What the task requires –
Starting at the line with "Select registration number", retype each line exactly up to and including the final line of the records below.

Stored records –

* * * *

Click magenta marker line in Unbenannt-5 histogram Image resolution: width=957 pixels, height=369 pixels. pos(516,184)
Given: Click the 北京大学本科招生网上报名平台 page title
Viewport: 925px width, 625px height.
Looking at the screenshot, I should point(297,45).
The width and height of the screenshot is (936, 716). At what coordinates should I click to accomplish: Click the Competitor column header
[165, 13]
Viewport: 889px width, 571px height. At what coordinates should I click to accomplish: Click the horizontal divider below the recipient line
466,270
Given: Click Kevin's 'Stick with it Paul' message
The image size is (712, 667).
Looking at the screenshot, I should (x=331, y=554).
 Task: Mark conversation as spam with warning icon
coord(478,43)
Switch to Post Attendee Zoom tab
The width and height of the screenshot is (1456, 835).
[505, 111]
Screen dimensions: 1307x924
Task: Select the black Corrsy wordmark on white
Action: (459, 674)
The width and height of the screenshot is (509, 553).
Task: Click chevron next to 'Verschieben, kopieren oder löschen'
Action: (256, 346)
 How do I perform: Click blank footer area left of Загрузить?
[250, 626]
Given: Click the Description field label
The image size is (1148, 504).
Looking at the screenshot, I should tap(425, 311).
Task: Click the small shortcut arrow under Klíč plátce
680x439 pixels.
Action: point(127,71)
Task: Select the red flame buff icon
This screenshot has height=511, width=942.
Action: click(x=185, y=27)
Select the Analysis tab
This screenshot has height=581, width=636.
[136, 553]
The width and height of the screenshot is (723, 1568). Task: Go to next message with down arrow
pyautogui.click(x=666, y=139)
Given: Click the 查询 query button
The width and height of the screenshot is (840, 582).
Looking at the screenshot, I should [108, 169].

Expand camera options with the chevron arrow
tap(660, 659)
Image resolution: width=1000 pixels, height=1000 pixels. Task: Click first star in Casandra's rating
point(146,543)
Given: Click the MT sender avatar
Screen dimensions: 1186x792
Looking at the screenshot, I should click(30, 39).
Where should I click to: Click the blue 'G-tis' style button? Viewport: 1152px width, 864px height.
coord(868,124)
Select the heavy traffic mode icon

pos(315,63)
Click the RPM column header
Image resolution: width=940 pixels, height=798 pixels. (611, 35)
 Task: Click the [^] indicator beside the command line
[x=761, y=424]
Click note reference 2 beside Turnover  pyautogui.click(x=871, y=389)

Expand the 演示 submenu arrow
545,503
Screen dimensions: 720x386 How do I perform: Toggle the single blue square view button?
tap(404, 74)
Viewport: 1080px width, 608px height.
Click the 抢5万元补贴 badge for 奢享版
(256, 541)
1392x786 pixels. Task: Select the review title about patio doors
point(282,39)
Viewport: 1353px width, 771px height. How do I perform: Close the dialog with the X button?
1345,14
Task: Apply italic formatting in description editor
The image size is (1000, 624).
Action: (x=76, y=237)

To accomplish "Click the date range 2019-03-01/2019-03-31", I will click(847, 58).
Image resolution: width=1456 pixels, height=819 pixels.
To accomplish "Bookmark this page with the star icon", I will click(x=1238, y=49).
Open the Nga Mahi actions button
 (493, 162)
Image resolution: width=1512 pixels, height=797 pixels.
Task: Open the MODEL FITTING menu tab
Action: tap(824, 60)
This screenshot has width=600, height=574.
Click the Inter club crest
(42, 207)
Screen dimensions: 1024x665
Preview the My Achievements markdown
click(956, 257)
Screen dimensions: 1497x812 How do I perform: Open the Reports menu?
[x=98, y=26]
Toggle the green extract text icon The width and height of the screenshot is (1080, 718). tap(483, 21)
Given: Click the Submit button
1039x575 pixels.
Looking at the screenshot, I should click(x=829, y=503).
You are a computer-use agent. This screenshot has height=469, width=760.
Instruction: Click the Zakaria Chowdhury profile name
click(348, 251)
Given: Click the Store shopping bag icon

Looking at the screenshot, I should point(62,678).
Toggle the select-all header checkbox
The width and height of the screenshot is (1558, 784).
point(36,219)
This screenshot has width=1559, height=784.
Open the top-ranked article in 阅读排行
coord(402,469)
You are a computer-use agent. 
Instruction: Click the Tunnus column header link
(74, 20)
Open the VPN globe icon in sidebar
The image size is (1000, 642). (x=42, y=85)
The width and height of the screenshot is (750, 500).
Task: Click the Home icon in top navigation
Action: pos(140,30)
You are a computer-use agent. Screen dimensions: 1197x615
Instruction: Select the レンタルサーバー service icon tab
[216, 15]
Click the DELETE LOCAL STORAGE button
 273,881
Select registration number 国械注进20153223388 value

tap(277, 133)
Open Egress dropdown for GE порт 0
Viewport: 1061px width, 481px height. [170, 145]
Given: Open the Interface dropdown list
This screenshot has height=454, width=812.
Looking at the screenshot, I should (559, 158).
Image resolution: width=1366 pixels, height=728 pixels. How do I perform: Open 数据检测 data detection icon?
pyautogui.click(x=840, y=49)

* * * *

Exercise output –
Select registration number 国械注进20153223388 value

tap(277, 133)
Open Egress dropdown for GE порт 0
Viewport: 1061px width, 481px height. [170, 145]
Given: Open the Interface dropdown list
This screenshot has height=454, width=812.
Looking at the screenshot, I should (559, 158).
Image resolution: width=1366 pixels, height=728 pixels. How do I perform: Open 数据检测 data detection icon?
pyautogui.click(x=840, y=49)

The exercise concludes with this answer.